Ashlee McNamee and Darius Frick, with Whiting Oil and Gas, said the choice to contribute to the labor and delivery wing was employee generated.

“With the idea of a hospital circulating through the community, our employees were excited, and one of the first questions they had was labor and delivery,” McNamee said.

More than 50% of Whiting’s employees are younger than 40, she added. “So we will be the ones putting babies in there, hopefully.”

Frick, whose wife’s grandparents homestead in the area, later told the Williston Herald that their third grandchild is on the way.

“It will show up before this is ready to go,” he said. “But, as a grandpa, this is exciting that this can happen, that we can have the little babies in our town again. For our community, and for our employees, this is what we need to continue to make Watford City a strong, growing place where people want to come find a job, and a career, and make a home—like we have done.”
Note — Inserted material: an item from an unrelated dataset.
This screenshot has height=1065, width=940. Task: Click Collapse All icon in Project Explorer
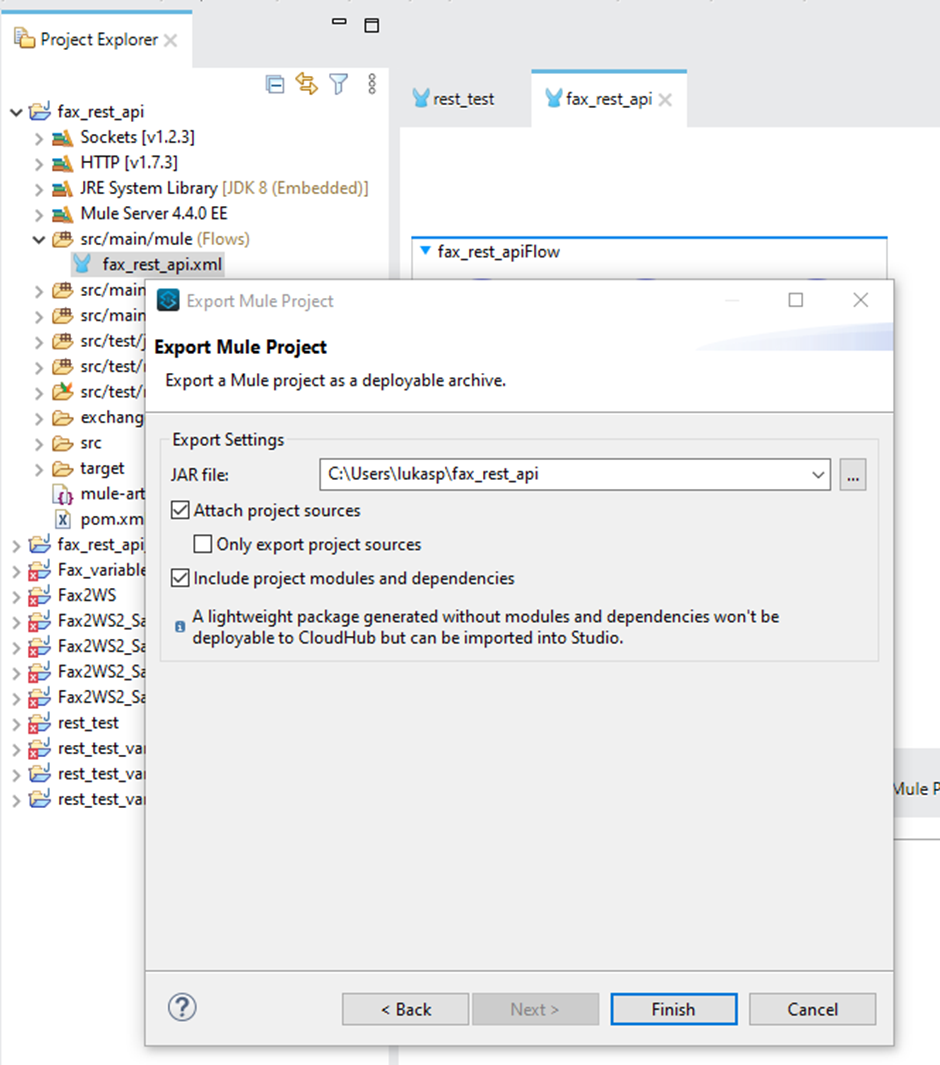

McKenzie County Healthcare Systems Chief Executive Officer Dan Kelly, meanwhile, recalled a time when the health center’s board was considering a $35 million renovation of a facility that would have landlocked their future and wouldn’t have met the community’s ultimate needs.

“Maybe fortuitously, we didn’t really have the money to undertake that at the time,” Kelly said. “So the board decided, wisely I think, to hold off. And thank God we did. Because, with this building, we have everything on one campus. We have the ability to grow and provide everything that this community needs.”

Partners like Whiting have made all the difference, Kelly added.

“We wouldn’t be in the building we have if not for partners like Whiting,” he said. “I have said this many times and will continue to say it. If I have to be the administrator of a healthcare system in oil country, I want it to be in McKenzie County, because this is a county that can get things done.”